6 Ways to Boost Your Fitness Motivation

I know it can be challenging, finding the motivation to workout and eat healthy can be tough. Everyone I know leads a crazy busy life full of obstacles, distractions and opposing priorities. But the reality is, if you truly want results, you must stay motivated and on track. The next time you find yourself in a fitness slump, try some of these motivational tips!

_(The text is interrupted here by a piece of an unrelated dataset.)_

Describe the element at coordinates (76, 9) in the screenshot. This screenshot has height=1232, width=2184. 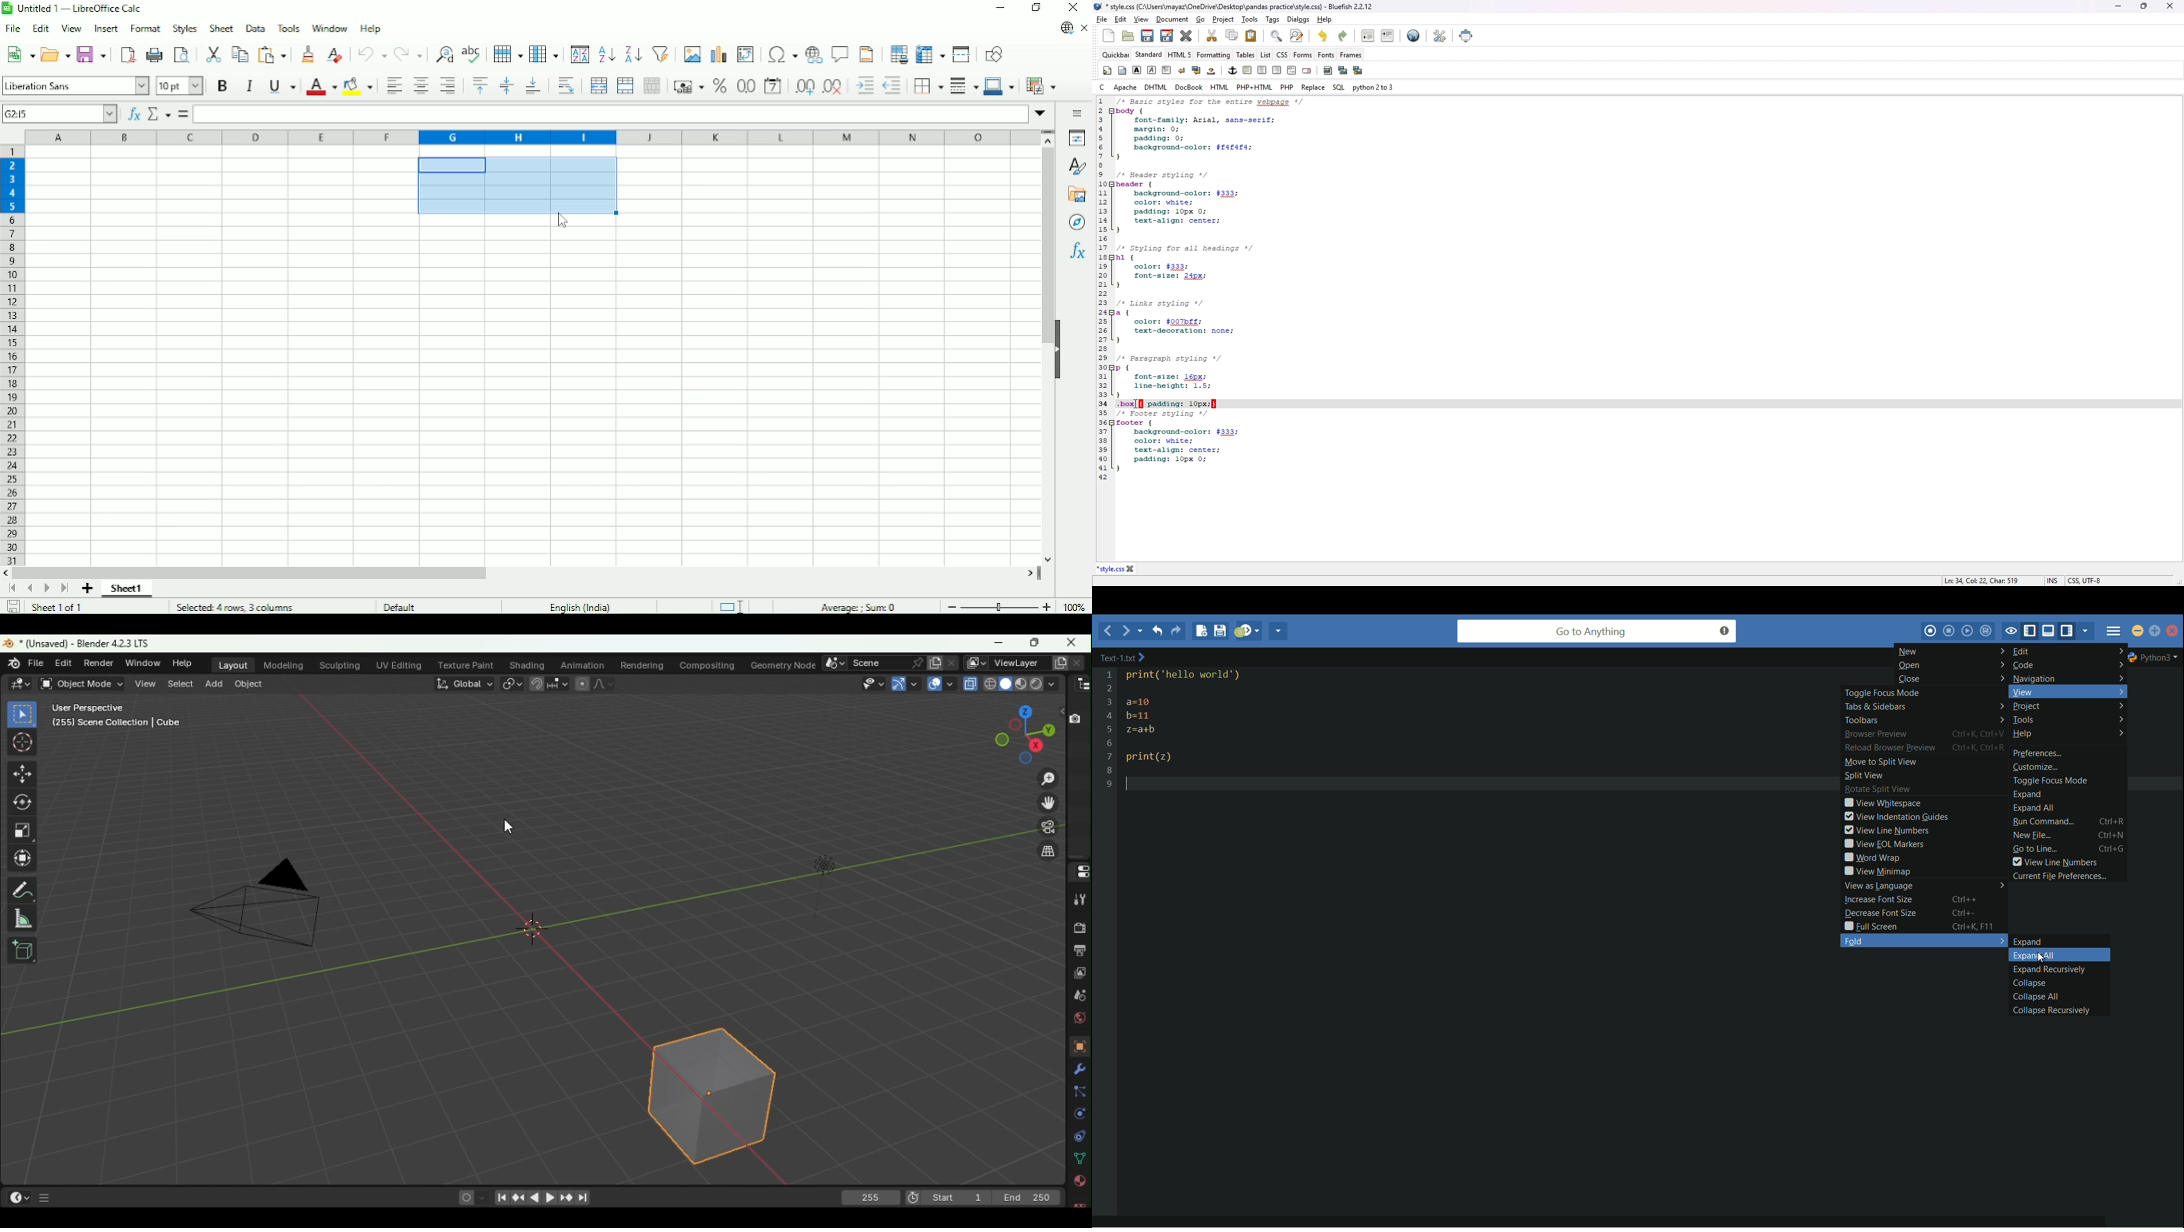
I see `Title` at that location.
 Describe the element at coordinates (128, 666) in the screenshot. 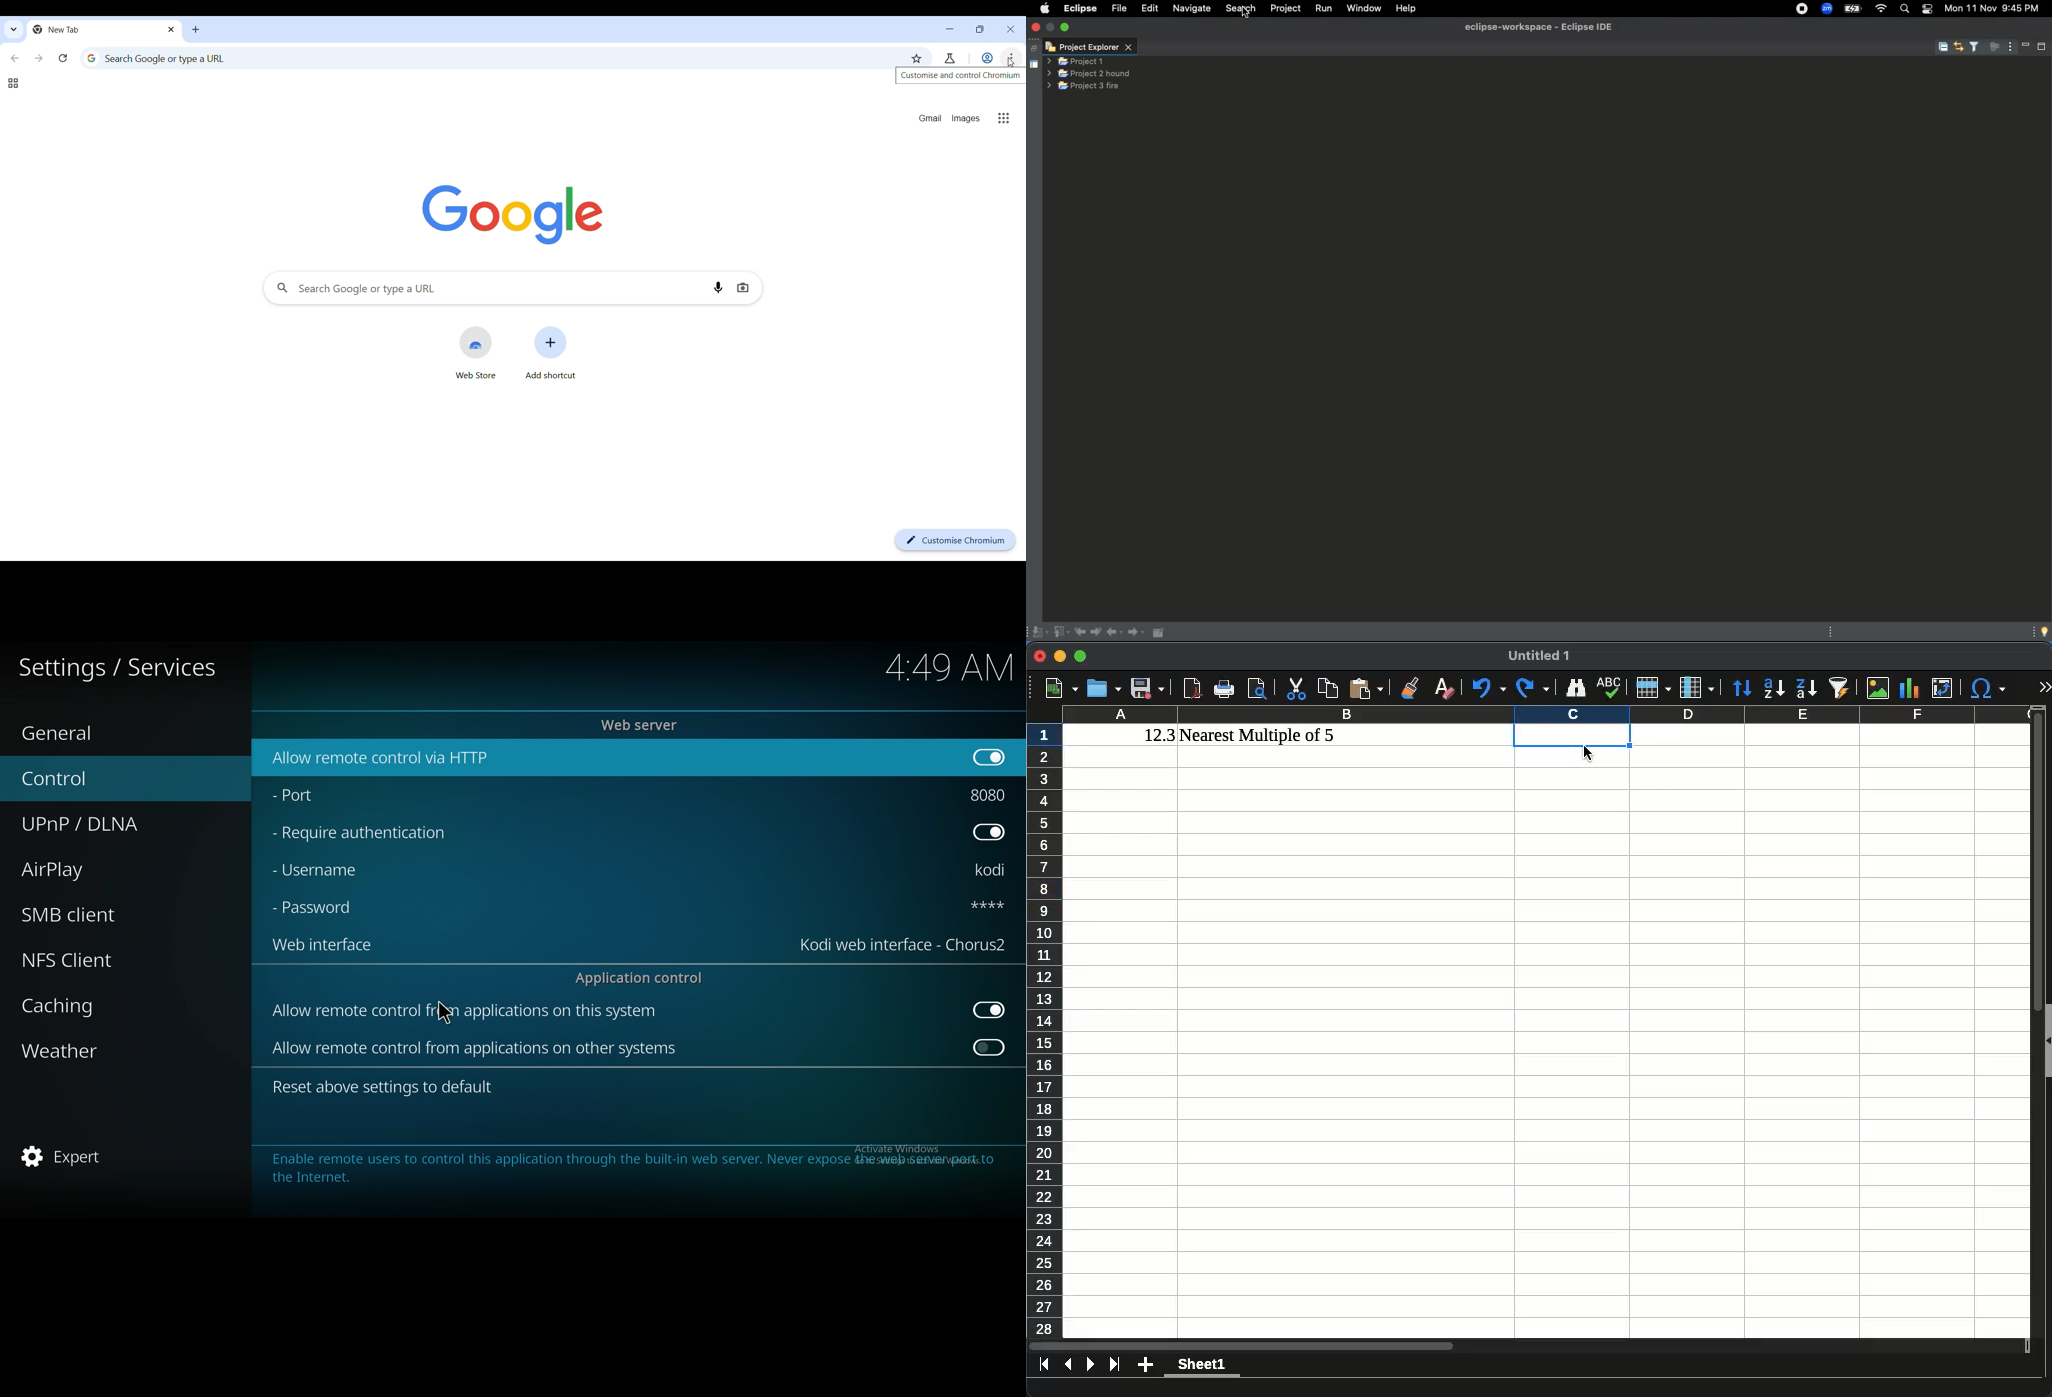

I see `services` at that location.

Set more realistic goals – I see it all the time. People focus on a lofty overall goal and almost immediately become overwhelmed and unmotivated. To help keep your eye on the prize, shoot for smaller, more attainable goals. For example, don’t focus on losing 60 pounds or 100 pounds. Instead, focus on weekly or monthly goals like 1 pound a week or 5-7 pounds a month. If you’re new to working out, don’t focus on a 90 minute, high-intensity workout. Instead, focus on 30 minutes, or walking 10,000 steps a day or working one body part a day. By focusing on what’s easily attainable, you’ll be less likely to lose your motivation and give up.

Track it – Whether you track manually, via an app or just do progress pics, keeping track of your success is important. Sure, the scale may say you’ve only dropped four pounds this month, but if you’re keeping track of inches you may realize that you’ve shrunk an entire dress or pant size. In my opinion, keeping track of your weight, inches and taking progress pics is the best way to truly know (and see) how well you’re doing and stay motivated to keep at it. I also recommend tracking your workouts, you will love seeing how much stronger you are over time and be motivated to continue.

Do it for you – Trust me on this, if you are trying to lose weight for a spouse or a parent or a friend – or anyone other than yourself, you will lose motivation. People who start a weight loss journey for someone else are typically doing it only out of shame, and shame is never a good source of motivation. If you’re not ready to make changes for yourself, you’ll never be able to stick to a fitness program. Find your reason for wanting to be healthy. Whether that’s a special event, an outfit or just to get a better report the next time you see your doctor for a checkup, let that reason be the thing that get’s you to the gym – not someone else telling you that you need to.

Drop the guilt – Yes, you will mess up. You will be too tired for a workout, or too sick or find yourself traveling or tending to another priority. You will have days when you just cannot say no to wine, chocolate or pizza. The best way to deal with this is to just get over it. Did you eat something bad today? So what! You’re human, it’s okay. Just make sure the next thing you eat is healthy. Did you pass up a workout for margaritas with friends? Good for you! Just remember to make this an occasional slip up and not an everyday occurrence. Allow yourself to be human, enjoy your indulgences and then get back on track. Yes, you need to stay the course, but sometimes to stay motivated, you also need to just go and enjoy life. Balance is a huge component of a success journey.

Make it fun – For some people, they enjoy a strict, planned out program to follow for their workout. For others, if it’s not fun they will never do it again. If that’s your style, then find something fun to do and do it! Love to dance? Try Zumba instead of doing cardio on a treadmill. Hate cardio but love weights? Do higher reps for more intensity and calorie burn and skip the cardio. Need a mind/body balance? Throw in some yoga a few days a week. Fitness is supposed to make your life better, not make you miserable, so find something you really love to do and start there.

Make it easy – If you know that a 30-minute drive to and from the gym isn’t doable for you, invest in a small home gym. If you know that packing up your lunch every night will never happen, batch cook on the weekend and have every meal ready to grab and go. Even timing your workouts around when it’s most convenient for you can make a huge difference in how motivated you are to get them done.
Remember, there’s always a way to get your workout mojo flowing again, sometimes it just takes a little tweaking.